Welcome to our mini “Nipah Gallery” — a highlight reel of protein structures we found particularly interesting from this competition. Each image links directly to its Proteinbase entry. Think of it like “Spotify Wrapped” for our Nipah design competition. The featured designs were selected based on how unique and compelling the structures were, the creativity of the design approaches used, and our collective intuition as the Adaptyv team about which candidates might express well and bind effectively.

Highlighting some cool approaches and community efforts

Some of the most interesting competition submissions are those that offer insight into the design process, including the decisions, motivations, and reasoning behind them. We’d like to thank everyone who took the time to talk about the strategies. We believe this contributes to the collective understanding of protein design tools quite a lot! In the following, we highlight several of these submissions, along with blog posts and social media discussions that reflect participants’ experiences during the competition.

• Andrés Torrubia learned firsthand that aggressively optimizing leaderboard metrics does not necessarily translate into experimental success: although his designs ranked #1 in silico in the EGFR competition, they ultimately failed in the wet lab. In this competition, he adopted a markedly different strategy, imposing constraints on compute and intentionally avoiding direct optimization of the ipSAE score in order to mimic a more realistic therapeutic design workflow. Check out his submission here.

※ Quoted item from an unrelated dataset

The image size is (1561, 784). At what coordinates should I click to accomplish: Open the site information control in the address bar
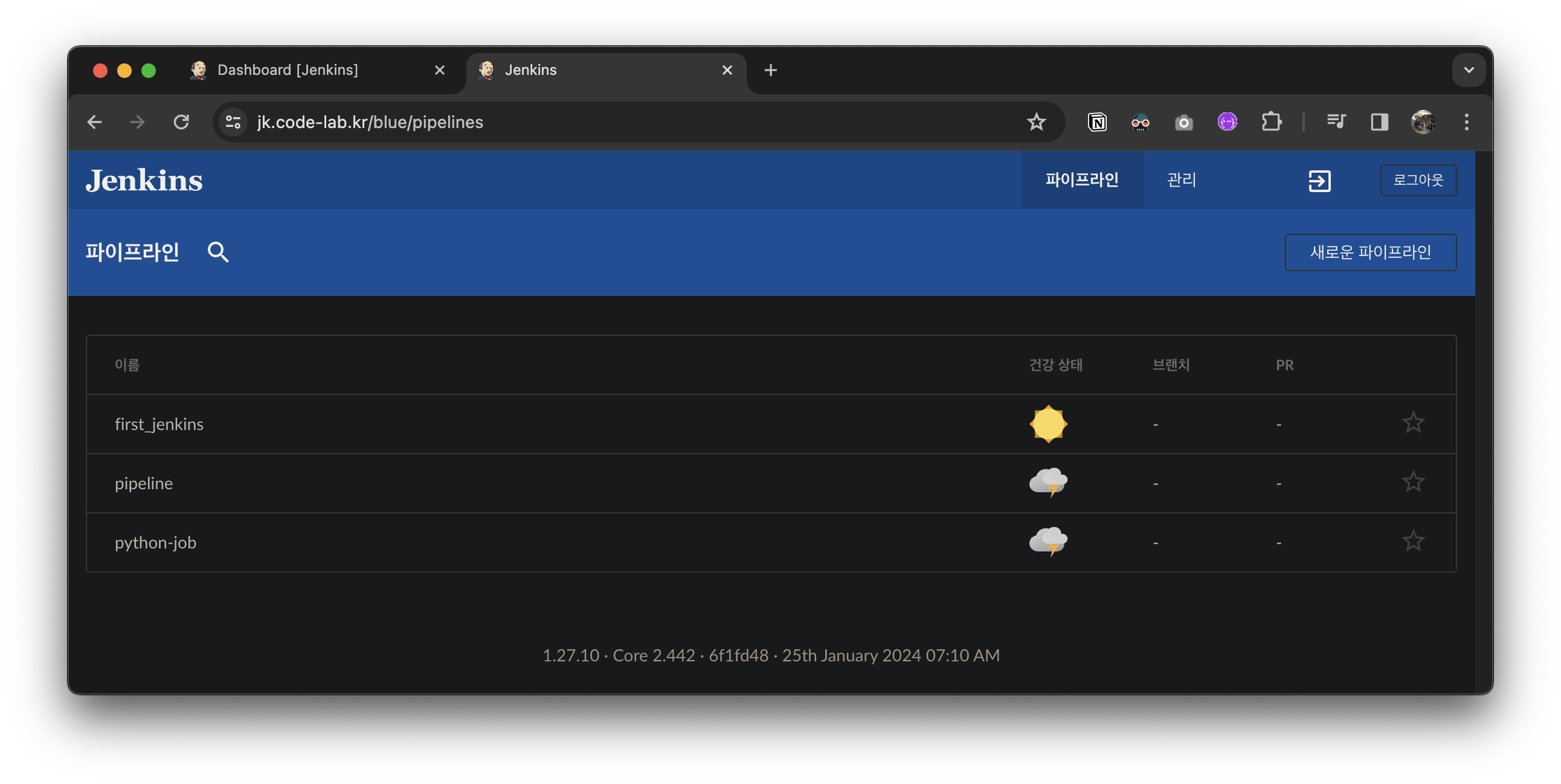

• Several members from the Wells Wood lab took part in the competition and employed different design strategies and models. But they all assessed their designs using molecular dynamics simulations to evaluate the stability of the receptor–binder complexes. Final candidates were then ranked using a custom DE-STRESS–based score to identify the most promising designs. As a result, two team members finished in the top 100, including Leonardo Castorina who secured the top position on the leaderboard. He generated a large set of designs by combining BindCraft with TIMED sequence generation, large-scale sampling, and Boltz-2–based evaluation, followed by surrogate modelling and one round of in silico directed evolution.

• Yehlin Cho did not only rank 14th on the learderboard with her designs but also created an interactive site to demonstrate how the Boltz-2 ipSAE and ipTM scores compare to the corresponding metrics from AlphaFold3. This comparison further underscores how strongly such metrics can vary depending on the prediction tool used and the specific protein sequence being evaluated. Check out here super intuitive webpage that also allows you to look at your own data by simply uploading them as a CSV file.

• Ariax Bio submitted both nanobody and miniprotein designs to the competition and also created an excellent tutorial for getting started with protein design using BoltzGen. The tutorial walks through all the key steps required to run a design campaign and highlights the most important aspects to pay attention to along the way.

• Jacob DeRoo documented in detail his design decisions and released his code here. He tried different design modes using BoltzGen, from free design, to motif grafting and hotpot/binding site specification. He also experimented with RFDiffusion, ProteinHunter and BindCraft.

• In their submission, Silico Biosciences used their own peleke-1 suite of antibody language models to generate heavy and light chain Fv sequences conditioned on an epitope-annotated antigen. In their blogpost they highlight their issues with reproducibility of ipSAE scores and show that ipSAE scores fail to correlate with physics-based estimates of binding affinity. Highlighting again the need for more robust and reproducible scoring methods and good benchmark datasets for the field.

We’d like to thank all participants the Nipah competition, the people who voted for their favorite designs, our panel of experts, and everyone else involved who made this such a cool experience. We’re super excited to release all the experimental results and reveal the final rankings in January!